Viele Hände, viele Köpfe, viel Herz

Momo-Konzept unterscheidet sich von anderen Kindergärten

Die Momo-Erzieher Tom Kirk und Judith Schmidt wurden stellvertretend für die Elterninitiative während des Visselhöveder Neujahrsempfangs ausgezeichnet. Foto: Wieters

Riepholm – Schon bei der Ehrung für außerordentliches Engagement während des Visselhöveder Neujahrsempfangs der Verwaltung, des Stadtrats und des Gewerbevereins hatte die Elterninitiative des Riepholmer Kindergartens Momo mit ihrer Spontanität für Aufsehen gesorgt. Nachdem Ratsherr Hartmut Wallin (Grüne) die Laudatio gehalten hatte, kamen alle anwesenden Eltern und auch Absolventen der Kita nach vorne und erhielten von Bürgermeister Ralf Goebel eine Rose. Dort gaben sie dann spontan einen Song aus dem musikalischen Repertoire zum Besten. Das Lied vom Löwen beeindruckte die Gäste, ebenso das Konzept der Initiative, die seit rund 30 Jahren in dem kleinen Ort Riepholm bei der Kinderbetreuung neue Wege geht.

„Der kleine Kindergarten in Riepholm ist wieder einmal Gesprächsthema in Visselhövede. Dies war auch in der Vergangenheit oft der Fall, allerdings hat sich die Wahrnehmung des Kindergartens seit seiner Gründung 1989 sehr verändert. Wurde Momo in den ersten Jahren eher skeptisch betrachtet, so hat die Einrichtung seit vielen Jahren zu Recht einen guten Ruf“, sagt Momo-Erzieher Tom Kirk stolz.

„Obwohl natürlich auch bei uns im Momo nach den gesetzlichen Vorgaben für Kindertagesstätten gearbeitet wird, gibt es viele Unterschiede zur Arbeit der Kollegen in den städtischen und kirchlichen Einrichtungen“, erklärt Kirk, der fast 25 Jahre in der Kita tätig ist, jetzt während eines Besuchs unserer Zeitung. So falle beispielsweise sofort die überschaubare Größe der Einrichtung auf.

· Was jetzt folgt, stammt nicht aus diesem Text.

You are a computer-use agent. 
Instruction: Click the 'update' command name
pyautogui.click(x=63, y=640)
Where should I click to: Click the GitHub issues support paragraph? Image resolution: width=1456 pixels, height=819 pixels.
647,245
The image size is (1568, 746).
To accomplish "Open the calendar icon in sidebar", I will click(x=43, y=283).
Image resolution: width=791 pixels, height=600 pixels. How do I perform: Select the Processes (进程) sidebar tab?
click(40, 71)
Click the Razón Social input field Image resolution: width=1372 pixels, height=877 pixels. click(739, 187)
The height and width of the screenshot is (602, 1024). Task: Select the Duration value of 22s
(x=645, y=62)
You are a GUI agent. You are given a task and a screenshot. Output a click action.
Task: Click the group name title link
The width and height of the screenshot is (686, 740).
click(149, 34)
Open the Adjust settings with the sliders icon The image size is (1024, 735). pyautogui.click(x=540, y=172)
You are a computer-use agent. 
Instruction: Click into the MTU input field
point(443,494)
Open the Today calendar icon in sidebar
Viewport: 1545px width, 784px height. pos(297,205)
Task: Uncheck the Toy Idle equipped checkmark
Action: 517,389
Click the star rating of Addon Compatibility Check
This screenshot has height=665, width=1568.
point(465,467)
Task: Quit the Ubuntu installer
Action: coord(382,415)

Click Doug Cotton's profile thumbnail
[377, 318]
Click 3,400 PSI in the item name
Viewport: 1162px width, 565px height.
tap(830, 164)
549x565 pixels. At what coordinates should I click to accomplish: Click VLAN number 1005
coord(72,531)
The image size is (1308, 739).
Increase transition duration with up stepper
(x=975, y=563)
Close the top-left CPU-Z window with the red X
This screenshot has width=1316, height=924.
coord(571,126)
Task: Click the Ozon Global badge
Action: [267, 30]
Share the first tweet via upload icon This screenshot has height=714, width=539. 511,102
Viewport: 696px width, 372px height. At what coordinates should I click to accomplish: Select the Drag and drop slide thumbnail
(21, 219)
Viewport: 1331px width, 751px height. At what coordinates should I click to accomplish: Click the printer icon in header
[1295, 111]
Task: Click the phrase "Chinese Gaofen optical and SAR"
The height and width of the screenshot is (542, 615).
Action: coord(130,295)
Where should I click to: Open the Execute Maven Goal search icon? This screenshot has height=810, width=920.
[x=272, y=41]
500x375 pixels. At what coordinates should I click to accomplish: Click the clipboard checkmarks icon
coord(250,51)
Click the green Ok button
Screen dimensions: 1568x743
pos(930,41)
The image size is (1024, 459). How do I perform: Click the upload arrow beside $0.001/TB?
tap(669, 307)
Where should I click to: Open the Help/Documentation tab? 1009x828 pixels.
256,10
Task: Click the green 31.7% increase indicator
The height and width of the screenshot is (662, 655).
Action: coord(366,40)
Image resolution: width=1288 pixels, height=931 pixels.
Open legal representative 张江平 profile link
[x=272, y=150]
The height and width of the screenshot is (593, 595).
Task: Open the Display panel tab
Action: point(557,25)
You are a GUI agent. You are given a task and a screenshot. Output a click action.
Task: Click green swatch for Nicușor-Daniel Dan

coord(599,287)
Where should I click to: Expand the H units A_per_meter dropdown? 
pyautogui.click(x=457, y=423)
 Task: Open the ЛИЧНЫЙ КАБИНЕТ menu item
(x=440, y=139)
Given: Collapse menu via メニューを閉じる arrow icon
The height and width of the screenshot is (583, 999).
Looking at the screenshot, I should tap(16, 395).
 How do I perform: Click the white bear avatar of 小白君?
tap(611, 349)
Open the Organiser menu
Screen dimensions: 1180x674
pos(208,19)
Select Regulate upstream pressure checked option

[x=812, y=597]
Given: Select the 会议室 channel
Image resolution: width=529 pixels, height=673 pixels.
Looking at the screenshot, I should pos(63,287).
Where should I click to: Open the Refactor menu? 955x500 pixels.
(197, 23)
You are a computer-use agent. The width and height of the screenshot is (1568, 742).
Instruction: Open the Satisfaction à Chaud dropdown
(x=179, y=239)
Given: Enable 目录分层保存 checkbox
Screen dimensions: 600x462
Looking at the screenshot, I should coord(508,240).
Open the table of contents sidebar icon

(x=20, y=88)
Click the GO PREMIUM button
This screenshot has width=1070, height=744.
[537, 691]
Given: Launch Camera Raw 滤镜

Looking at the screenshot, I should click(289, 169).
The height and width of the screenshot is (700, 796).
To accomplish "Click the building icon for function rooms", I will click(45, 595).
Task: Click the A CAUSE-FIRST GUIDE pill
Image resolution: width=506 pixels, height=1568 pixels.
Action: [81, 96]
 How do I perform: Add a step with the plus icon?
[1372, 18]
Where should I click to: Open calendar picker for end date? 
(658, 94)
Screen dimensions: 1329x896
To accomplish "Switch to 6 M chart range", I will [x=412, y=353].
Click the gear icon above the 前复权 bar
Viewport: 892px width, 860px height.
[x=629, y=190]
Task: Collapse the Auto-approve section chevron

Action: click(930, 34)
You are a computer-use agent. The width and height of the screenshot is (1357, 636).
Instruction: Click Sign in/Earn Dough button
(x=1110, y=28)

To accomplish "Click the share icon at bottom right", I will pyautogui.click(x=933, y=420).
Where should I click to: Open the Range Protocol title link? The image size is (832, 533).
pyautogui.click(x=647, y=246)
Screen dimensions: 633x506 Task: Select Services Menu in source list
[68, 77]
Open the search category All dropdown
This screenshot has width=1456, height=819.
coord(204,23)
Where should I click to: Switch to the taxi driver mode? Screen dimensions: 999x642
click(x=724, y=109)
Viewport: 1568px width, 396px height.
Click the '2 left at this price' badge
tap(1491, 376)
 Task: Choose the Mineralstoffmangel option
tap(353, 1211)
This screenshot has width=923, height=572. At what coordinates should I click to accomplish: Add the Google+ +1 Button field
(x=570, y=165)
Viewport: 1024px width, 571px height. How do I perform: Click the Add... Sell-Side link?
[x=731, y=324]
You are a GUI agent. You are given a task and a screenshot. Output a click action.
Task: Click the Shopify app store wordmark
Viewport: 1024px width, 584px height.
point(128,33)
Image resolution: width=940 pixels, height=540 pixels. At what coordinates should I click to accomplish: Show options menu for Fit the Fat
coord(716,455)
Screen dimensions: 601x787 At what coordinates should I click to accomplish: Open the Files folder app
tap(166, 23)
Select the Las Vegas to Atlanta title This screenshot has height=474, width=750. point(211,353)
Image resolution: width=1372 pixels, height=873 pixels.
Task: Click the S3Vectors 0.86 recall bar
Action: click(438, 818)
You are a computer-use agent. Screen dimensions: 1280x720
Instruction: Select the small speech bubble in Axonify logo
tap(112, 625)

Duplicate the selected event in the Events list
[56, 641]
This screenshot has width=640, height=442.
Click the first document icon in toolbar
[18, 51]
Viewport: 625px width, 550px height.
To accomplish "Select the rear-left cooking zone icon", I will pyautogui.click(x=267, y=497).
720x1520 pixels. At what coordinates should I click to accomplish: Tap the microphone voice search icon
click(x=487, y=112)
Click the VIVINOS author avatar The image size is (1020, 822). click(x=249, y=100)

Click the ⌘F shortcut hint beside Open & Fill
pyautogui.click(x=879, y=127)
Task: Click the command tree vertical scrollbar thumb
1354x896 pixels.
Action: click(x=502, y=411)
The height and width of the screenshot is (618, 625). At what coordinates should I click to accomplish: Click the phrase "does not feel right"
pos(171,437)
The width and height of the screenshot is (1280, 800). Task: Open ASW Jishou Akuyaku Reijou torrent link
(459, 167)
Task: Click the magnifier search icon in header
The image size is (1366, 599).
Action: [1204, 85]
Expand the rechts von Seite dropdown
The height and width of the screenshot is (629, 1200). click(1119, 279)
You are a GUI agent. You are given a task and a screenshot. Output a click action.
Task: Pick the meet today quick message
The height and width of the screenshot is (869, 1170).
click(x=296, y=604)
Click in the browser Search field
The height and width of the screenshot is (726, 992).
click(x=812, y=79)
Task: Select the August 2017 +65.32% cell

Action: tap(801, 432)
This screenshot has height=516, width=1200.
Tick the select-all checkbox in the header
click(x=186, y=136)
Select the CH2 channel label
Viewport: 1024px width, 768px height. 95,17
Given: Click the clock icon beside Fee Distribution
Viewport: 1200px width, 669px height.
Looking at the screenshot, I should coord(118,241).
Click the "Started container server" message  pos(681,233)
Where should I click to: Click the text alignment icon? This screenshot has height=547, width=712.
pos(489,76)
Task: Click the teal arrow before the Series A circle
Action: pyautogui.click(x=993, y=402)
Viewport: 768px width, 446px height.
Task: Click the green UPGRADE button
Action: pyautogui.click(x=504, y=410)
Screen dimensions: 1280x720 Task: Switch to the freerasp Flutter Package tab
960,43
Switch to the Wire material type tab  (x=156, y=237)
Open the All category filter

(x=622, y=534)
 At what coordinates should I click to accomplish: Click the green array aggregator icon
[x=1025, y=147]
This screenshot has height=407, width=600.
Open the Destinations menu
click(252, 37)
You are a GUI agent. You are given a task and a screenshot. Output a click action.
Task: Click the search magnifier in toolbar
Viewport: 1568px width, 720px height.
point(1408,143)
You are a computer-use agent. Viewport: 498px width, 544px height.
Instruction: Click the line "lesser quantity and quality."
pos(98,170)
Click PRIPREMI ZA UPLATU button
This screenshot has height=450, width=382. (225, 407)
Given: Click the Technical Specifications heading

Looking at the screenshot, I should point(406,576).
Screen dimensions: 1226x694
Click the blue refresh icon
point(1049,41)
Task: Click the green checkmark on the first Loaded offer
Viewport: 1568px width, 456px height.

18 Kinder werden von ihm und seiner Kollegin Judith Schmidt betreut. „In dieser fast familiären Atmosphäre können die Kinder die wichtige Erfahrung machen, auch in einer Gruppe als einzelne und einzigartige Person wahrgenommen zu werden“, so Kirk weiter. Im täglichen Umgang miteinander, beim Musizieren, bei Spiel und Sport sowie beim gemeinsamen Frühstück stehe zuerst das Kind im Mittelpunkt, erst in zweiter Linie die Gruppe.

Das helfe bei der Persönlichkeitsentwicklung und fördere das Selbstwertgefühl der Kinder. „Sehr am Herzen liegt den Eltern und uns Mitarbeitern natürlich auch die Förderung der natürlichen Freude an der Bewegung.“ Deswegen hat der Kindergarten durch seine intensive Beschäftigung mit dem Thema sowie einer entsprechenden Gestaltung der Räume und des Außenbereichs seit acht Jahren die Berechtigung, sich Bewegungs-Kita zu nennen. „Ebenso spielt bei Momo das tägliche Singen und Musizieren eine wichtige Rolle, sodass wir vom Landes-Chorverband mit dem Prädikat ,Kita-Musica‘ ausgezeichnet wurden“, so Kirk. Das ist kein großes Wunder, schließlich ist der Kindergartenleiter selbst Liedermacher und lässt seine Liebe zur Musik in seine Arbeit einfließen.

Eine Besonderheit sei auch die Trägerschaft des Kindergartens durch die Eltern. „In einem gemeinnützigen Verein, eben der Elterninitiative Momo organisiert, ist das ehrenamtliche Engagement der Eltern die Grundlage der Einrichtung“, erklärt Kirk. Und das sei, so seine Kollegin Schmidt, in der heutigen Zeit „eine große Herausforderung“. „Wir sind vielleicht das Gesicht des Kindergartens, aber Momo hat zum Glück viele Hände, die anpacken, wo es nötig ist. Viele Köpfe, die sich Gedanken machen, wie Kinder eine gute Zeit haben können. Und viele Herzen, die diesen Kindergarten gemeinsam liebevoll gestalten“, dankt Tom Kirk auf diesem Wege. Dass ehemalige Momos mittlerweile ihre eigenen Kinder auch in Riep-holm betreuen ließen, spreche doch für sich.